Following the meeting on Friday, the European Union released a chairman's statement announcing the talks in Vienna " to specifically recognize sanctions lifting and nuclear implementation measures." ” Both sides, including Russia and China, “reiterated their dedication to the J.C.P.O.A.'s preservation. Iran has taken a narrow view of the deal's inspection provisions, refusing to address questions from the International Atomic Energy Agency regarding radioactive particles discovered at sites that Tehran has never announced as part of its nuke program.

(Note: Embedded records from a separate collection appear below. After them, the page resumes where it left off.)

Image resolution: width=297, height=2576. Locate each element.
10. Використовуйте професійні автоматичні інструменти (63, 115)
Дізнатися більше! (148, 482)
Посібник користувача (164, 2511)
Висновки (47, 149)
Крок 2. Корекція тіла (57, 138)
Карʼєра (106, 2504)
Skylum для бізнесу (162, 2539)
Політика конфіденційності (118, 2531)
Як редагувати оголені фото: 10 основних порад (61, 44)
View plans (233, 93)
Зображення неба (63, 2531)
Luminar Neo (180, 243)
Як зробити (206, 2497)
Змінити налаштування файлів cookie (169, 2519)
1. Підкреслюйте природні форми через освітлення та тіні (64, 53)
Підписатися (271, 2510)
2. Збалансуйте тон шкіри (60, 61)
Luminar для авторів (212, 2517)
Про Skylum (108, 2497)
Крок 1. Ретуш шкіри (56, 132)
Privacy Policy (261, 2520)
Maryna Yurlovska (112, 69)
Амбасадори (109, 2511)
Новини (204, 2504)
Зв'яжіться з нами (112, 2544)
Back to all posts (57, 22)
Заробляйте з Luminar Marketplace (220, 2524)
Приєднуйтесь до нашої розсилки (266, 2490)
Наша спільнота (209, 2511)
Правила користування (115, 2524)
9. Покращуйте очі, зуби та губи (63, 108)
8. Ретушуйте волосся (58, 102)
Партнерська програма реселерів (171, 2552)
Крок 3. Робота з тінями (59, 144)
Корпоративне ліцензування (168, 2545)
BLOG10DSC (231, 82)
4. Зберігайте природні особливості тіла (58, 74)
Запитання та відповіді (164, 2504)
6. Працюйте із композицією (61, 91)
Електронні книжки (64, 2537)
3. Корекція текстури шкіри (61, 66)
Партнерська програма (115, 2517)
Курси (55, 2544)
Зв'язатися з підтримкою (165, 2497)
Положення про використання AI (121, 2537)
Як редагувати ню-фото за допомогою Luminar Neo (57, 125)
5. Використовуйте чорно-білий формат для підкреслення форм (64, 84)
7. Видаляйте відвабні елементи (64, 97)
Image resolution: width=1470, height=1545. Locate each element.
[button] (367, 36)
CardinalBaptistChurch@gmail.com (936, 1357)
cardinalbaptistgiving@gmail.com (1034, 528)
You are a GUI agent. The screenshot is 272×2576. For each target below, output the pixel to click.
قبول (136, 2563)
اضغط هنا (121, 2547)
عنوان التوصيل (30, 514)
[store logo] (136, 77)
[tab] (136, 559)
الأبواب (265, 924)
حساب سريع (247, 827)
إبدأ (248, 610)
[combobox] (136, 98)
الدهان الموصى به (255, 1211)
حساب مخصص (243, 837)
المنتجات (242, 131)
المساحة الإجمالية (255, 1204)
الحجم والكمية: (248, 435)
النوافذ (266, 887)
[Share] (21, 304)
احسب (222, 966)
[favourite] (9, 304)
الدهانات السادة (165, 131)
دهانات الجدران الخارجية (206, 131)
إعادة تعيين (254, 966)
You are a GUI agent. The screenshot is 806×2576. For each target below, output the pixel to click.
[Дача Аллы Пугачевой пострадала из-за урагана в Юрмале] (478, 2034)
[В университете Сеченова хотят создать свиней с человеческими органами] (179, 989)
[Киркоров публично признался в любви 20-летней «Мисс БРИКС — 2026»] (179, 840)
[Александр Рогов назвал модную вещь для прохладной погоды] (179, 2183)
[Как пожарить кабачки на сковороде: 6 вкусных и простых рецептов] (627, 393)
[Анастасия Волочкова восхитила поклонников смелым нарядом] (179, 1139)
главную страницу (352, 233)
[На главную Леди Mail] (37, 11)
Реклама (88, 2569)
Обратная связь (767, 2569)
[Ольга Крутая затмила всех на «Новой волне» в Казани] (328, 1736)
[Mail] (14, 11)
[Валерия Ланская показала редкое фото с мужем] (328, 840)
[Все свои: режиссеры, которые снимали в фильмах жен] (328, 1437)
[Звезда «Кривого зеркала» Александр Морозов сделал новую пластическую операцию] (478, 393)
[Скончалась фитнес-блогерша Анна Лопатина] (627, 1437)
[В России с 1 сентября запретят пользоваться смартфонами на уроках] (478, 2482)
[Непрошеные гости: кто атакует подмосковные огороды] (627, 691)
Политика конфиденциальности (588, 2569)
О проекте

Even if the current system is restored, the Biden administration will be faced with the issues left unresolved by the 2015 agreement. What kind of constraints could be placed on Iran after 2030, when the country will be free to export as much nuclear fuel as it wanted under the shattered deal? And how will the international community rein in Iran's missile programs and military support for Hezbollah, Hamas, and Shiite militias in the Middle East, as well as Syrian President Bashar al-Assad?
“The feeling is that we are on the right track,” Russia's ambassador to international organizations in Vienna, Mikhail Ulyanov, said, “but the path ahead will not be easy and will require intensive efforts.” The stakeholders will be prepared."